LM DIAGNOSTIC Conclusion

The model is very strong with only two issues, there is a small degree of negative autocorrelation and there are some potential outliers.

Holdout Testing

The code below evaluates the accuracy of the model over varying hold out samples. The samples are randomly generated and they change over every iteration. In this case there are 50 iterations. The results capture the predicted direction accuracy and the point estimate accuracy. The results are in percentage terms. A value of .1 indcatesI created a function for this, but it is only works with the specified variables I have.

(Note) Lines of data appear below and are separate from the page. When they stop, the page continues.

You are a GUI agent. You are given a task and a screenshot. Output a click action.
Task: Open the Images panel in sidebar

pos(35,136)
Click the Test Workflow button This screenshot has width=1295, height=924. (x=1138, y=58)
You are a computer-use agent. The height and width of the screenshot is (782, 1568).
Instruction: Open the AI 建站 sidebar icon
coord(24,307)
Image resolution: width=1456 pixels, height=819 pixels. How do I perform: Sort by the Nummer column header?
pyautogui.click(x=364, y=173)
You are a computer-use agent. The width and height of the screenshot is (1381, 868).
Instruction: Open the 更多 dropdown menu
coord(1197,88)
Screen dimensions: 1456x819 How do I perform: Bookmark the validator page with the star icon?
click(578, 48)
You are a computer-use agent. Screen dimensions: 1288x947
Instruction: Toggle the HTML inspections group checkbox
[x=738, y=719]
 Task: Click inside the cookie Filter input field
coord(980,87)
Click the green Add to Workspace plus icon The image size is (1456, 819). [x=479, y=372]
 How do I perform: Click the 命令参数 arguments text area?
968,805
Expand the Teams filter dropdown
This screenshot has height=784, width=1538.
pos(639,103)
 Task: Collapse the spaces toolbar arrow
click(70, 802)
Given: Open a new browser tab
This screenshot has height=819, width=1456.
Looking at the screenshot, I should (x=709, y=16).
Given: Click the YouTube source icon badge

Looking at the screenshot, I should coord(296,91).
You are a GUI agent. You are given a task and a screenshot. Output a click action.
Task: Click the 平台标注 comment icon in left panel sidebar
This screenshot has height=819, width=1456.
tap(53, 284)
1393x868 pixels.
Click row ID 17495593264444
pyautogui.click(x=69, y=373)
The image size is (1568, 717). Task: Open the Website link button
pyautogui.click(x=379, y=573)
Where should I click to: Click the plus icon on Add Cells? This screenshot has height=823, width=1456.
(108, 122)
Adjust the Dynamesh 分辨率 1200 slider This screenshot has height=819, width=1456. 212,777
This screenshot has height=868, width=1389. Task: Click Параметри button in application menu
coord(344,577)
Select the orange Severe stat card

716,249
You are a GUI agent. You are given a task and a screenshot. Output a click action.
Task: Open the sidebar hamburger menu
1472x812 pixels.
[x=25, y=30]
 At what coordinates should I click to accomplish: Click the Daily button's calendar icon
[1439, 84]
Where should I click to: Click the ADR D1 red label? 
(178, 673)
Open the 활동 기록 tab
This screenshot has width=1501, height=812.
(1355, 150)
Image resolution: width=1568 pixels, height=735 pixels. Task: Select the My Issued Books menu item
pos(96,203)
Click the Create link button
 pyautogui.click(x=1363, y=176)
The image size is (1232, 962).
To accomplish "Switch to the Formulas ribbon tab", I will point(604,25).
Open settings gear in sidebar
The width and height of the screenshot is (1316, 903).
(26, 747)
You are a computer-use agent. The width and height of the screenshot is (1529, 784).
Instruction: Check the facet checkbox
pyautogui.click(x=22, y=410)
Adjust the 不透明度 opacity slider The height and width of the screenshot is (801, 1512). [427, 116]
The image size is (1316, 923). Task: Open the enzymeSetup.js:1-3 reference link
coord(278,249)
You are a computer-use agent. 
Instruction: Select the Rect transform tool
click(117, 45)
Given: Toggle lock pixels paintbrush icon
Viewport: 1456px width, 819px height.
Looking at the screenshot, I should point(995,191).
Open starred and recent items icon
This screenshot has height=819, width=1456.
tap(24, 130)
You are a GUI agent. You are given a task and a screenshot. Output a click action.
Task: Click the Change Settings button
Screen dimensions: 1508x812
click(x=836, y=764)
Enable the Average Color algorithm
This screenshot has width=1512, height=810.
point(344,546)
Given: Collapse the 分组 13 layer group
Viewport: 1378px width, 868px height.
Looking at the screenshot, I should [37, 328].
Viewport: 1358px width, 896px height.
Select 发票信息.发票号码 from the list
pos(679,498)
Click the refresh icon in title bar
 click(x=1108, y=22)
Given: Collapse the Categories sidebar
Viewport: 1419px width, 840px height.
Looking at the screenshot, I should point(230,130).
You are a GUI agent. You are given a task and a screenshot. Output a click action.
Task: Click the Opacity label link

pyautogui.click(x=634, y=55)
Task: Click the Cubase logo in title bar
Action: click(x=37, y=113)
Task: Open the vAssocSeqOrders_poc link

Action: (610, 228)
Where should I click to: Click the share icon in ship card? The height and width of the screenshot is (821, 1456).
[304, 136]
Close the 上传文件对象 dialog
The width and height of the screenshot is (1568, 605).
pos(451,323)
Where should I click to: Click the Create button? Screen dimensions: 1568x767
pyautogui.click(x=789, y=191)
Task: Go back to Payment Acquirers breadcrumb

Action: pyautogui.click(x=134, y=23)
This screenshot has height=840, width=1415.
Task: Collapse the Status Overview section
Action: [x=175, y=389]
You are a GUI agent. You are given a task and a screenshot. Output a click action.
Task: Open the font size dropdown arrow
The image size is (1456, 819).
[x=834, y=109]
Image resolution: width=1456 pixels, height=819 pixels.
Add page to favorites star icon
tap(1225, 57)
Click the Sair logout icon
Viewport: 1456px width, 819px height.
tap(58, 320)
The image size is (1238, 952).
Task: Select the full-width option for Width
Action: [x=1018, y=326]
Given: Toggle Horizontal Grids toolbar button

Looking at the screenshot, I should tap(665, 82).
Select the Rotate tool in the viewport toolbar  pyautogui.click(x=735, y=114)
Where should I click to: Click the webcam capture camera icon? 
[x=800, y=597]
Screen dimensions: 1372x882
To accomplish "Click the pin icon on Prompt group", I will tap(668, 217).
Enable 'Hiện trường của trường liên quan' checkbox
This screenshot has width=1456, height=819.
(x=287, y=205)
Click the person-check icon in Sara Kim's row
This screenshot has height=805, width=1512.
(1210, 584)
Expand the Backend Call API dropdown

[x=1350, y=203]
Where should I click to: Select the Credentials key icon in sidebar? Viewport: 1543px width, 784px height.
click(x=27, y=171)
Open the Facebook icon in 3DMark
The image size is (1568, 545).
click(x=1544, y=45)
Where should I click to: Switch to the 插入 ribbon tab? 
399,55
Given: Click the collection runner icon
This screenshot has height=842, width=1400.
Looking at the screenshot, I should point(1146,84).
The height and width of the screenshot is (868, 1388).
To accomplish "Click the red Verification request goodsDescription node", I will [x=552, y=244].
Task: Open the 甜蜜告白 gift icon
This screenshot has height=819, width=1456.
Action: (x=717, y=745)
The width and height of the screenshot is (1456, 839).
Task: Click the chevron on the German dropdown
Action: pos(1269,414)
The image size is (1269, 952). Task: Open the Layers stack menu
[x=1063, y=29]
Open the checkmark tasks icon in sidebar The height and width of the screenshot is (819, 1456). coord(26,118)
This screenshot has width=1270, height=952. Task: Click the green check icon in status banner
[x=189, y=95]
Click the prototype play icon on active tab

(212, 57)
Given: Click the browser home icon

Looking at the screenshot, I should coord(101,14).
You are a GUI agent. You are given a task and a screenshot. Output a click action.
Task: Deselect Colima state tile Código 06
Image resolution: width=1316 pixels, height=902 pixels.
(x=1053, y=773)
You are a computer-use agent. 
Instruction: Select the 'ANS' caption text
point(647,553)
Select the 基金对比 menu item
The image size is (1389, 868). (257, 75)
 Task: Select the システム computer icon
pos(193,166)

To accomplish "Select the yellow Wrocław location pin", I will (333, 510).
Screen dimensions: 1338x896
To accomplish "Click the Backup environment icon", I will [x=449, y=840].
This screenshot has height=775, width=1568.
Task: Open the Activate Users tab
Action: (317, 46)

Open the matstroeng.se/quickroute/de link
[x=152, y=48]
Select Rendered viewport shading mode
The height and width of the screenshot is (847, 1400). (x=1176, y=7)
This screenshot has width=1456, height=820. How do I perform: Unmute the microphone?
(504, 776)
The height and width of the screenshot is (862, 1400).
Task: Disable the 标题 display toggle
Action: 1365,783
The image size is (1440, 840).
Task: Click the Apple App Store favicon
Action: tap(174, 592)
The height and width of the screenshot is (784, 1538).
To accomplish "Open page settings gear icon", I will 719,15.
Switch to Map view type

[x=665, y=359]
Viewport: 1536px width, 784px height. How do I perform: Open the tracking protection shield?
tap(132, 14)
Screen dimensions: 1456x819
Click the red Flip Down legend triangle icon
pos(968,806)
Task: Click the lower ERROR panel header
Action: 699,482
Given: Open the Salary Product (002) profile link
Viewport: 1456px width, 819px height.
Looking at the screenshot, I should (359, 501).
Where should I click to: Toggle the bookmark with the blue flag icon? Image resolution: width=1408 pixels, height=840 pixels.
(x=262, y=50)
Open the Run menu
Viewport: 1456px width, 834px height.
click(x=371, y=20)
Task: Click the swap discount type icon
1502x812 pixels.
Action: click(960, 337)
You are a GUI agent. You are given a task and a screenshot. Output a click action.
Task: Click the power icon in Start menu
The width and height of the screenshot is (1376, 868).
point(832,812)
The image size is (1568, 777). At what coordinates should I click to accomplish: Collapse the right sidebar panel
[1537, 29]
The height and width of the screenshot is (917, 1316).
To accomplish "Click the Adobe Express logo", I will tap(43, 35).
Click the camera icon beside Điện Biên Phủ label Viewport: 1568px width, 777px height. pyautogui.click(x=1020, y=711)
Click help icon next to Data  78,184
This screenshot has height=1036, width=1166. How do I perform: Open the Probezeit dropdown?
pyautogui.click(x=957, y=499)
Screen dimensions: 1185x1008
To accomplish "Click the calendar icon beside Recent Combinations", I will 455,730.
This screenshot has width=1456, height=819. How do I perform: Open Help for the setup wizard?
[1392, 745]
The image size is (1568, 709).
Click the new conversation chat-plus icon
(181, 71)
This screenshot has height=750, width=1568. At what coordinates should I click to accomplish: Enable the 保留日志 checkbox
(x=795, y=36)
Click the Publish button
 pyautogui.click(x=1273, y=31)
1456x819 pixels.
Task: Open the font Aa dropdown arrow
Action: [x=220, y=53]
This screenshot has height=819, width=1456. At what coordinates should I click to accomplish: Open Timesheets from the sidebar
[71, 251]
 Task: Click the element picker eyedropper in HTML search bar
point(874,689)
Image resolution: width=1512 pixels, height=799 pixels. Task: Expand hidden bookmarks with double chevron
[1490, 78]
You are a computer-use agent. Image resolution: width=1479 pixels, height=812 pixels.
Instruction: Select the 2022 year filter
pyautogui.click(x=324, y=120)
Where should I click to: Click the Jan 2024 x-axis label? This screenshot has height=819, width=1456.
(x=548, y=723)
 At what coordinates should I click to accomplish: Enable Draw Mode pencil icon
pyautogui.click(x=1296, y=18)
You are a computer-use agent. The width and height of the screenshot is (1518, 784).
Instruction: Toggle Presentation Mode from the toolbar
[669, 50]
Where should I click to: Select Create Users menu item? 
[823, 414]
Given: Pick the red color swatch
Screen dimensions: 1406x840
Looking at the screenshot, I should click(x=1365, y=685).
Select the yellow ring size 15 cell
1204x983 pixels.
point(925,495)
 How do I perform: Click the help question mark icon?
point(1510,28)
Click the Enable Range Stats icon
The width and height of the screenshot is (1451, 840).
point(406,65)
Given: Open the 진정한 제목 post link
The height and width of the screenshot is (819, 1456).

I intend to update the function to work with any specified variables.

set.seed(100)
LM_HOLD_OUT_TEST <- function(df, yVar, xVars, testSize){
  D <- na.omit(df)
  
  require(dplyr)
  
  #Create Y variable for regression model
  depV <- paste(yVar, "~")
  
  #create X variable string for regression model
  indepV <- paste(xVars, collapse = " + ")
  
  #Combine to form the full model
  formulaReg <- paste(depV, indepV)
  
  
  #while loop starting point
  iteration <- 1
  #while loop ending point
  amt <- testSize
  
  #table to collect loop results
  loopTestDataFrame <- data.frame(matrix(ncol = 4, nrow = 0))
  #colnames for table
  colnames(loopTestDataFrame) <- c("AVG_PCT_E", "MAX_PCT_E", "MIN_PCT_E", "Correct_Dir_PCT" )
  
  while(iteration <= amt){
    #create train and test samples
    #sample is approximately 80% of the data, and it does not have to be in consecutive order.
    sample <- sample(c(TRUE,FALSE), nrow(D), replace = TRUE, prob = c(.8,.2))
    train <- D[sample, ]
    test <- D[!sample,]
    
    #create regression based on train sample
    regTrain <- lm(formulaReg, data = train)
    
    #create predictions for the test data based on the training regression model
    predictions <- regTrain %>% predict(test)
    
    #calculate percentage error
    errorPCT <- ((test$var1_log - predictions)/ test$var1_log) * 100
    
    #Calculate if the prediction was in the right direction as the actual direction change
    realDir <- test$var1_log - test$var1_log_Lag
    predDir <- test$var1_log_Lag - predictions
    signPD <- sign(predDir)
    signRD <- sign(realDir)
    correctDir <- signPD * signRD
    
    #find the average correct direction
    x <- sum(correctDir >0 )
    y <- nrow(test)
    correctDIRPCT <- (x/y)*100
    
    #make vector of the metrics  to be added to the loopTestDataFrame
    meanEPCT <- mean(errorPCT)
    maxEPCT <- max(errorPCT)
    minEPCT <- min(errorPCT)
    iterationSummary <- c(meanEPCT,maxEPCT,minEPCT,correctDIRPCT)
    
    #combine the vector to the dataframe
    loopTestDataFrame <- rbind(loopTestDataFrame,iterationSummary)
    colnames(loopTestDataFrame) <- c("AVG_PCT_E", "MAX_PCT_E", "MIN_PCT_E", "Correct_Dir_PCT" )
    iteration = iteration +1
  }
  #Loop Summaries
  lDF <- loopTestDataFrame
  #summary table of the error averages over entire loop cycle
  errorDescriptivesTbl <- data.frame(AVG_E = round(mean(lDF$AVG_PCT_E),4), AVG_MAX_E = round(mean(lDF$MAX_PCT_E),4), AVG_MIN_E = round(mean(lDF$MIN_PCT_E),4) )
  
  #summary table of the direction stats over entire loop
  directionDescriptivesTbl <- data.frame(AVG_Dir_Correct = round(mean(lDF$Correct_Dir_PCT),4), MAX_Correct_PCT = round(max(lDF$Correct_Dir_PCT),4), MIN_Correct_PCT = round(min(lDF$Correct_Dir_PCT),4))
  
  #combined accuracy and direction table
  fullLoopDescriptives <- cbind(errorDescriptivesTbl,directionDescriptivesTbl)
  row.names(fullLoopDescriptives) <- c("Row")
  print(fullLoopDescriptives, right = FALSE)
}
LM_HOLD_OUT_TEST(DF,"var1_log", c("var3_log_Lag", "var4_log_Lag", "var12_log_Lag"), 50)
##     AVG_E   AVG_MAX_E AVG_MIN_E AVG_Dir_Correct MAX_Correct_PCT MIN_Correct_PCT
## Row -0.0222 3.3533    -3.8174   51.9349         64.2857         37.037

Hold Out Test Results

The average percentage error is minuscule but we are only catching the correct direction 52% of the time. The average ranges from -3.817 to 3.533%. The model seems to be working strongly in terms of percentage error, but if the direction is off then investment using this method is risky. Deeper analysis is needed to determine how the percentage error can be so small and not catch the direction.